Had call yesterday for a drain problem on a new home. Homeowner has lived there three weeks. 

Home is an All American - Proflo toilets - Full Basement - Septic - Admitted use of wipes - Drain in basement(Installed by plumber) appear to be up to code - Cell Core PVC. 

Blockage was on house side just before interior clean out on exterior wall. 

Got there and found the blockage was inside of the house. When it broker loose it came through the clean out so fast it was unknown what actually was causing the problem. Pulled back some wipe like material but not much. 

Camera inspection revealed nothing. Only thing worth noting is the half bath has unecessary amount of elbows in my opinion, but does flush. 

Well I have to go back out this morning because it backed up again. Will try and locate where the blockage is specifically this time.


I think its the inferior flush performance of the Proflo not pushing the crap out.


----------



## Roto-Rooter (Jan 31, 2015)

Have found a lot of that here also. These low flow are just giving us more and more business. The jetter has helped because they are usually so thick they won't unload with the cable machine without working your a** off. The low flow seems to be money in the pocket around here!!!!!!!


----------



## Cajunhiker (Dec 14, 2009)

Additional wipes or feminine hygiene products flowed further down the drain, maybe to the tap? Just a thought. Then again, 3 weeks into a new house and they are already having problems? Better toilets (3" flush valve) should do the trick.


----------



## Roto-Rooter (Jan 31, 2015)

Cajunhiker said:


> Additional wipes or feminine hygiene products flowed further down the drain, maybe to the tap? Just a thought. Then again, 3 weeks into a new house and they are already having problems?

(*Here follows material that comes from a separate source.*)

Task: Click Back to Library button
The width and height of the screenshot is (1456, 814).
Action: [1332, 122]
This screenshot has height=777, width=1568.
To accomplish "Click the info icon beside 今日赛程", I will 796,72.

Better toilets (3" flush valve) should do the trick.


Still only 1.6 gal.


----------



## saysflushable (Jun 15, 2009)

I bet it is a toilet flange knock out, it is always a toilet flange knock out on new construction.


----------



## SchmitzPlumbing (May 5, 2014)

is it possible that the vent on the roof is still capped from testing?


----------



## Plumberdood1 (Apr 23, 2014)

Piece of wood , or ground settled outside of house breaking pipe.


----------



## plungerboy (Oct 17, 2013)

I would change stoppers in all the toilet so they stay open as long as possible and try and get some more flow.


----------



## rjbphd (Feb 5, 2010)

plungerboy said:


> I would change stoppers in all the toilet so they stay open as long as possible and try and get some more flow.


That's where the fishing bobber comes in!


----------



## Plumbducky (Jun 12, 2010)

Problem with the septic tank?


----------



## OpenSights (Mar 23, 2015)

saysflushable said:


> I bet it is a toilet flange knock out, it is always a toilet flange knock out on new construction.

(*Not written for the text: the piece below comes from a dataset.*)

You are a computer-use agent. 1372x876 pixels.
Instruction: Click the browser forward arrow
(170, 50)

That was my first thought too, but seeing that he video'd it and didn't mention it.... Roof vent still being capped I can see. Toilets... maybe, depending on the length of the run, but if it's not a gigantic mansion, then I don't see that as an issue. I prefer Proflo myself, and have had very few problems with them, much less than others.

I'm interested in the cause and solution.


----------



## Hoosier Plumber (Nov 28, 2013)

Update: Line was backed up in the same exact place. The last 90-45° combo just before the clean out in the basement. 

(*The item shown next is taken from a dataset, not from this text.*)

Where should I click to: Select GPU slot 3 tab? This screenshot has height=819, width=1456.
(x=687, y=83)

Ran camera again and no obvious problems. 

Dicussed options with customer and we are going to put a Am/Stan Cadet Pro in masterbath and will install new flush valves and fill valves in tank to increase output. I told him I didn't think it would help the proflo but he did'nt want to change all three toilets.


----------



## Tounces (Aug 18, 2013)

I remember once going to a new home and finding the plastic bag for insulation down in the drain. I assume some disgruntled worker must have flushed it.


----------



## stecar (Mar 18, 2012)

Wouldnt be the vent capped, I unknowingly did that in a 35 unit building and would have never known if the GC didnt remind me.


----------



## KoleckeINC (Oct 22, 2011)

How's the pitch? They get away with 1/8th on 4". 
Probably doesn't help. Anyways good job Hoosierdaddy!


----------



## saysflushable (Jun 15, 2009)

Cameras dont see everythin, we miss most of a fitting when going through, cut the fittings out and inspect if access is easy. we need cameras that look behind then we could see virtually everything


----------